= Southwest Islands (Palau) =

Island group of southwestern Palau

The Southwest Islands of Palau are several small outlying islands spread across the Pacific Ocean about 600 km from the main island chain of Palau. They make up the Palauan states of Sonsorol and Hatohobei. The nearshore islands to the southwest of the main island of Palau (Babeldaob), which belong to the states of Koror, Peleliu and Angaur and the unincorporated Rock Islands, are not considered part of the Southwest Islands.

== Geography ==
The Southwest Islands are located some 275 to 325 km southwest of Angaur. These small outer islands, which include Sonsorol, Pulu Ana, and Meriir, are both physically and culturally distinct from the rest of the Palau. The islands are miniature platforms of raised reef composed of coralline limestone. The islands have sandy soils covered with atoll-like forest and brush. The islands are low, and have depressed, swampy interiors. Large stands of coconut palms line the beaches forming the primary resource for the only industry on the islands: copra production. Today, the islands are largely uninhabited as most of the native population lives in Koror or on Ngerekebesang Island. Even so, the natives retain a strong sense of cultural pride in their heritage and a firm commitment to their islands. The state governments operate the vessel connecting with Koror every 3 months.

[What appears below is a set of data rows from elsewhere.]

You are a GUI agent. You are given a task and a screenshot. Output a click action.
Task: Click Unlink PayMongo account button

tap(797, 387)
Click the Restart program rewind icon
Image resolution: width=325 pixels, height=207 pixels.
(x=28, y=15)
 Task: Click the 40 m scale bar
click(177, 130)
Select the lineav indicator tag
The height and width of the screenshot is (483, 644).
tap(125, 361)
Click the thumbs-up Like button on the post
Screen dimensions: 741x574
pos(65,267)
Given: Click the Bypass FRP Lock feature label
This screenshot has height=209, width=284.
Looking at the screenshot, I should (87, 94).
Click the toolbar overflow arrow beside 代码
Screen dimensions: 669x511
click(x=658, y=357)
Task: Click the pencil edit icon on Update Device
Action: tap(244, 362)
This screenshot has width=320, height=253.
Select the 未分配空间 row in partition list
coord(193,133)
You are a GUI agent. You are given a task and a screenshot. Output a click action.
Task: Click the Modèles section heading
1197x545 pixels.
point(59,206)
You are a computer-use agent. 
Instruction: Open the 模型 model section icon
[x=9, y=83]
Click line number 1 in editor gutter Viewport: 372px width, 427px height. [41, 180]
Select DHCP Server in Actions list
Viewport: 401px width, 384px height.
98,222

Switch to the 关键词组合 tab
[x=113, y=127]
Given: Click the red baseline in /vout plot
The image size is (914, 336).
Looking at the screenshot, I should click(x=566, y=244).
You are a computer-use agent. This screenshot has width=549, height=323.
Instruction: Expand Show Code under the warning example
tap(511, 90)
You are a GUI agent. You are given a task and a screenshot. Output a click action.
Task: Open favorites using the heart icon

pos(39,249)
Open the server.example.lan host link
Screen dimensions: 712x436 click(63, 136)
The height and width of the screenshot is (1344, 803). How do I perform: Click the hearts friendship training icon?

The Southwest Islands, grouped by their state, from north to south, are:
- Sonsorol
  - Fana (Fanna)
  - Sonsorol (Dongosaru)
  - Pulo Anna (Puro)
  - Merir (Melieli)
- Hatohobei
  - Tobi Island (Hatohobei)
  - Helen Reef (Hotsarihie)
  - Transit Reef (Pieraurou)

== Traditional villages ==
There is little information available on traditional village patterns in the Southwest Islands. Osborne noted several individual old dwelling places and one concentration of platforms and pathways. There is some information available on traditional fishing practices. The surrounding ocean provided the primary source of protein and was probably intensely exploited prehistorically. Given the limited amount of land, it is expected that almost all of it would have been intensively exploited by settlement or subsistence activities.

== Culture ==
The people of the Southwest Islands and Tochobei (Tobi) share a cultural heritage that shows close ties with peoples of the central Caroline Islands, more than 1000 km to the northeast and on the other side of Palau. The migration of these people to the Southwest Islands must be one of the truly remarkable events in the prehistory of the Pacific.